Monday, November 30, 2009

Speak Prophetically Without Compromising Doctrine: William Wilberforce on the Manhattan Declaration

This afternoon I picked up John Piper's Counted Righteous in Christ in preparation to preach on justification. Piper opens the book by making the case that doctrine matters. In the course of that argument, published in 2002, he decries the public ecumenism that followed the events of September 11, 2001, citing a 200 year-old source, William Wilberforce's A Practical View of Christianity (p. 25). Wilberforce writes:
The fatal habit of considering Christian morals as distinct from Christian doctrine insensibly gained strength. Thus the peculiar doctrines of Christianity went more and more out of sight, and as might naturally have been expected, the moral system itself also began to wither and decay, being robbed of that which should have supplied it with life and nutriment.
I think that's precisely what the Manhattan Declaration does—considering Christian morals as distinct from Christian doctrine. And it will prove fruitless.

Some might say that these groups have much Christian doctrine in common, and it's true. But they're miles apart on justification, which is at the heart of the gospel. Piper continues to quote Wilberforce on precisely that point:
They consider not that Christianity is a scheme . . . for making the fruits of holiness the effects, not the cause, of our being justified and reconciled.
Piper concludes:
Many public people say that changing society requires changing people, but few show the depth of understanding Wilberforce does concerning how that comes about. For him the right grasp of the central doctrine of justification and its relation to sanctification—an emerging Christlikeness in private and public—were essential for the reformation of the morals of England.

"I do not believe it is possible to embrace the premises of ecumenical strategy and still draw the conclusions of evangelical orthodoxy."

Alistair Begg on the Manhattan Declaration, blogging at the Gospel Coalition.

Thursday, November 26, 2009

The Manhattan Declaration and Its Fundamentalist Parallels

Dave Doran argues persuasively and, I believe, quite correctly that Al Mohler and other signatories of the Manhattan Declaration create "confusion about the real meaning of Christian." I believe they've imprudently dodged foundational theological differences in an attempt to speak prophetically with a united voice to the culture. They're concerned about serious moral issues, but they err in elevating those moral issues at the expense of gospel clarity.

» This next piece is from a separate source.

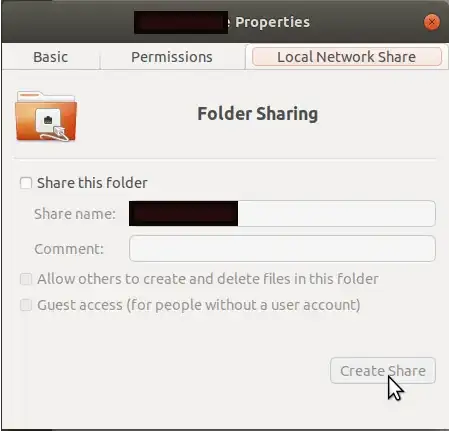The image size is (449, 431).
Task: Click the Folder Sharing heading
Action: pyautogui.click(x=258, y=114)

Ironically, I'd be more comfortable if they'd expanded their reach to include Muslims, Mormons, Jehovah's Witnesses, and any other willing group. They could have skirted the problematic mutual affirmation of Christian status and simply called themselves "people of faith." But I'd be most comfortable if they adopted John MacArthur's conviction that "the document falls far short of identifying the one true and ultimate remedy for all of humanity’s moral ills: the gospel." I've written more times than I can remember about evangelicalism's obsession with cultural transformation at the expense of the centrality of the gospel (and this certainly applies to many fundamentalists as well).

But I really want to make another point. In his earlier post, Doran said about the declaration:
At the least, it substitutes a sociological-historical definition of Christian in the place of a biblical-theological one. At the worst, it runs the risk of minimizing the biblical message of grace alone through faith alone in Christ alone.
As I read that comment, it occurred to me that much of fundamentalism has done essentially the same thing. I'm preparing to argue that fundamentalism has displaced and marginalized the gospel. This has happened by disconnecting the transformational power of the gospel in progressive sanctification, and by replacing the gospel with moralistic do-it-yourself reform and uniform standards of behavior and association.

In other words, fundamentalism, by and large, has prioritized a culture—a narrow set of parameters for the practice of personal and ecclesiastical separation—over the gospel. And in so doing it has redefined what it means to be a fundamentalist, every bit as much as the Manhattan Declaration has redefined what it means to be a Christian. Both errors have theological roots. And both errors strike at the gospel.

Thursday, November 19, 2009

When Conservative Churches Preach Law, Not Gospel

What drives a Christ-less Christianity? Michael Horton's answer:
In more conservative contexts, you hear it as exhortation: "These are God's commandments. The culture is slipping away from us. We have to recover it, and you play a role.
And later . . .
I don't even know when I walk into a church that says it's Bible-believing that I'm actually going to hear an exposition of Scripture with Christ at the center, or whether I'm going to hear about how I should "dare to be a Daniel."
So what's the problem with "be like Daniel" preaching?
The question is whether this is the Good News. There is nothing wrong with law, but law isn't gospel. The gospel isn't "Follow Jesus' example" or "Transform your life" or "How to raise good children." The gospel is: Jesus Christ came to save sinners—even bad parents, even lousy followers of Jesus, which we all are on our best days. All of the emphasis falls on "What would Jesus do?" rather than "What has Jesus done?"
So what kind of preaching do you hear? Things for you to do, or exultation in what Christ has done? Do you hear first an emphasis on objective accomplishments of the death of Christ (as the NT epistles so consistently prioritize), or a relentless drive to impose imperatives on the congregation? Do you hear a repudiation of the gospel as the foundation of sanctification, or a reaffirmation that the gospel is the believer's only hope for Christ-likeness?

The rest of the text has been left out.